Por Pe. Márcio Fabri dos Anjos, C.Ss.R. Em Revista de Aparecida

A Fé e as dúvidas

Luca Signorelli / Wikimedia Commons
Luca Signorelli / Wikimedia Commons
Jesus e São Tomé: Se eu não vir o sinal dos pregos em suas mãos, se não puser meu dedo na marca dos pregos e se não colocar minha mão em seu peito, não acreditarei” (Jo 20,24)


A relação entre Dúvida e Fé começa com uma certeza: neste mundo é preciso duvidar. Sem a capacidade de duvidar, caímos na ingenuidade, nas enganações e notícias falsas.
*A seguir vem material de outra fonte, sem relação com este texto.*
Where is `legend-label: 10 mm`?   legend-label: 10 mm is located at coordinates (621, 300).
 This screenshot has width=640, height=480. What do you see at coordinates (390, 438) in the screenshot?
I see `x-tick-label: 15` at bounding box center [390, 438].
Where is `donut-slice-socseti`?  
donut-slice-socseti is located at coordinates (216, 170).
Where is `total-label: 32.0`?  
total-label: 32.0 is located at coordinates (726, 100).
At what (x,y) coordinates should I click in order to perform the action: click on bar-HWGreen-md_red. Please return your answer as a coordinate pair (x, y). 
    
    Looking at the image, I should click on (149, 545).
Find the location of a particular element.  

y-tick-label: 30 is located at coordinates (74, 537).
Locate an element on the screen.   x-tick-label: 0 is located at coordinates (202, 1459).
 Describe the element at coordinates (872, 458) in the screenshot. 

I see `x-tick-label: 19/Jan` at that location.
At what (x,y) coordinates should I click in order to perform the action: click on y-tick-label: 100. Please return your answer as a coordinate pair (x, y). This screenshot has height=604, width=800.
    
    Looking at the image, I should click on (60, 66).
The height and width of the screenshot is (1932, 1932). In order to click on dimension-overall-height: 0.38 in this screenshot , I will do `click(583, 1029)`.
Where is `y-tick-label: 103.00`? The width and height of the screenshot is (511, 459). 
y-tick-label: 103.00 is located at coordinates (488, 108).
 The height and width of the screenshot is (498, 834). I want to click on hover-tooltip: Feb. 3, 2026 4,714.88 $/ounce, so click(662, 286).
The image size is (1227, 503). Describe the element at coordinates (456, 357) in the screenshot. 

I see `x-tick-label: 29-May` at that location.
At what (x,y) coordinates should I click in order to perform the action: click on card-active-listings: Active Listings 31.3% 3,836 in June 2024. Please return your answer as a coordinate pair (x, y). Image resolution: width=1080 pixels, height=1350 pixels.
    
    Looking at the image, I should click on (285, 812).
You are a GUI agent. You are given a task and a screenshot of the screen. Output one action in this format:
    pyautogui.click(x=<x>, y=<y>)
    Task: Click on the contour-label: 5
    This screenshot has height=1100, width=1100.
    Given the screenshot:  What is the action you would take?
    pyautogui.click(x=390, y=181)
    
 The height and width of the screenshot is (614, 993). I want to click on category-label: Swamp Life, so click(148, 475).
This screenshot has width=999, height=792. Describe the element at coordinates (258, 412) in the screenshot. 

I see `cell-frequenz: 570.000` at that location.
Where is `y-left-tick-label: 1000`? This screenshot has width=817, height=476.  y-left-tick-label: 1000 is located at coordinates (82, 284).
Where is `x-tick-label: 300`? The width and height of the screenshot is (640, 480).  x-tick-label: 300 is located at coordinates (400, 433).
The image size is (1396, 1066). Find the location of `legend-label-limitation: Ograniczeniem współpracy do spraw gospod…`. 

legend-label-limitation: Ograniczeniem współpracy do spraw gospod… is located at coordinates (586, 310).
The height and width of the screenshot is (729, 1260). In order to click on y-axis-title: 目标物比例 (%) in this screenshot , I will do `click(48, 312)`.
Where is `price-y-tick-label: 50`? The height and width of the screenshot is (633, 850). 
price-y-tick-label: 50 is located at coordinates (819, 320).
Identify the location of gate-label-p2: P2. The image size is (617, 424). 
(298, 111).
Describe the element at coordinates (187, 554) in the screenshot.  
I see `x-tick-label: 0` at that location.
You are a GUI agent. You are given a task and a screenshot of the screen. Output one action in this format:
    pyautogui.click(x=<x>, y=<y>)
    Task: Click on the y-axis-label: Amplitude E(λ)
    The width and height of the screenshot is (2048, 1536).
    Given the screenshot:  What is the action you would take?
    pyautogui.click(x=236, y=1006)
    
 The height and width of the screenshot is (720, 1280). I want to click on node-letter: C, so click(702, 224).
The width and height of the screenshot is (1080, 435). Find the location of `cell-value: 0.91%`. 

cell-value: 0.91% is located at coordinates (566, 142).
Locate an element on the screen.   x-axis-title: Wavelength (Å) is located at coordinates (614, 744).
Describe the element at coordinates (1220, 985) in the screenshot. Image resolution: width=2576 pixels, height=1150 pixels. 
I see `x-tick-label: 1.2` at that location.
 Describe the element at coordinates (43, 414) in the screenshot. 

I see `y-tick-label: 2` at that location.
E mesmo que pensemos ter capacidade para entender o que vai escondido nas coisas, precisamos duvidar de nossa própria capacidade para perceber tudo. Somos limitados, e duvidar faz parte de nossa condição humana. O próprio desenvolvimento tecnológico é estimulado pela dúvida metódica e a possibilidade de sempre melhorar o conhecimento e as técnicas. Essa forma de dúvida se chama ‘cognitiva’. Outro tipo é a dúvida “moral”. Ela, no fundo, responde à questão: em quem confiar, ou mesmo no quê confiar? Aqui a dúvida é precaução, pois ao confiar, a gente está de algum modo se arriscando. Ao entrar em um veículo, p. ex., a gente está confiando que a viagem é segura. Mas é preciso dar atenção quando há sinais de que não é tão seguro. Às vezes ficamos até com medo, e sem saber o que fazer. A dúvida moral é tanto mais forte quanto mais implicar no encaminhamento de nossa vida. Somos seres inseguros e isso nos leva a duvidar. Muitos pensam que a insegurança se resolve fugindo ou revidando, mas a experiência mostra que só adia ou até aumenta o problema.

Onde entra a fé em meio às dúvidas? A fé, na prática é confiança. Crer é confiar. E a confiança tem suas fases de desenvolvimento humano desde o nascer, quando começamos a descobrir o confiar e o desconfiar. A ciência ajuda muito nesse processo, mas não dá conta de tudo. A fé cristã, muito mais do que a crença em teorias e doutrinas, é confiança em Jesus Cristo, caminho de vida e a verdade sobre quem somos. Ele vai na contramão da lógica que conhecemos: em vez de ferir ou dominar os outros, Ele dá de si, até a própria vida, para construir um ambiente de confiança. Por isso, é muito ilustrativo o relato sobre São Tomé. Em vez de ser o “apóstolo que duvidou” S. Tomé espelha a nós que não vimos Jesus. Para nós a pergunta é: como confiar em Jesus se não o vimos? Será que tudo não passa de uma invenção enganosa? A solução é “tocar” nas chagas de Jesus, não um tocar físico, mas moral. É reconhecer o Amor com que nos amou primeiro, confiar que só o Amor é um caminho seguro para o viver humano. O caso S. Tomé ensina que precisamos continuar duvidando de uma fé que não toca na realidade do quanto somos amados e não mostra gestos concretos que nos tiram do egoísmo a serviço dos outros. Isso se aprende e pratica aos poucos, pois os medos nos rodeiam. O evangelho de Mateus relata que até na despedida de Jesus deste mundo muitos discípulos “ainda duvidavam” (Mt 28,17). Aqui vamos nós. As principais dúvidas da fé não são teóricas; elas se mostram em nossa dificuldade de sair dos egoísmos e amar como Jesus amou.